◆ **DATA SHOWN**:
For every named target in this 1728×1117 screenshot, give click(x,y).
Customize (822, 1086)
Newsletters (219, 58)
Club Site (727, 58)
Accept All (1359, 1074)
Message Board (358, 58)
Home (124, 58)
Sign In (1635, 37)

◆ **WHAT TO PRODUCE**:
A complete, exact copy of the material above is the expected answer.

◆ **EXERCISE OUTPUT**:
For every named target in this 1728×1117 screenshot, give click(x,y).
Customize (822, 1086)
Newsletters (219, 58)
Club Site (727, 58)
Accept All (1359, 1074)
Message Board (358, 58)
Home (124, 58)
Sign In (1635, 37)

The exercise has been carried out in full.